NEW DELHI: Scientists have found a way to restore brain cells impaired by a rare and life-threatening genetic disorder called Timothy syndrome. A type of drug known as an antisense oligonucleotide allowed clusters of human neurons to develop normally even though they carried the mutation responsible for Timothy syndrome, a team reports in the journal Nature.

he approach may help researchers develop treatments for other genetic conditions, including some that cause schizophrenia, epilepsy, ADHD, and autism spectrum disorder.  "It's the beginning of a new era for many of these diseases that we first thought were untreatable," Dr. Huda Zoghbi, a professor at Baylor College of Medicine.
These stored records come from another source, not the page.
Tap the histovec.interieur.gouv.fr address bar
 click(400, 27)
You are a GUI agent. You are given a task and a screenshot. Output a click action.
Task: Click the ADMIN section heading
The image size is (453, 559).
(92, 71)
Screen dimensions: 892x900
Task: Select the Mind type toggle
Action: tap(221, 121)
Timothy syndrome is caused by a mutation of a single gene in a person's DNA. The new drug develops an "antisense nucleotide, a small piece of synthetic genetic material that alters the proteins made by a cell," said NPR. The antisense nucleotide for Timothy syndrome was designed to replace a defective protein with a healthy version — "in effect counteracting the mutation responsible for the disorder." This same approach could potentially be used to treat other genetic disorders, "including some that cause schizophrenia, epilepsy, ADHD and autism spectrum disorder."

Timothy Syndrome has been diagnosed in fewer than 100 people worldwide. Children born with it often have heart problems, autism, epilepsy, developmental delay, and intellectual disability.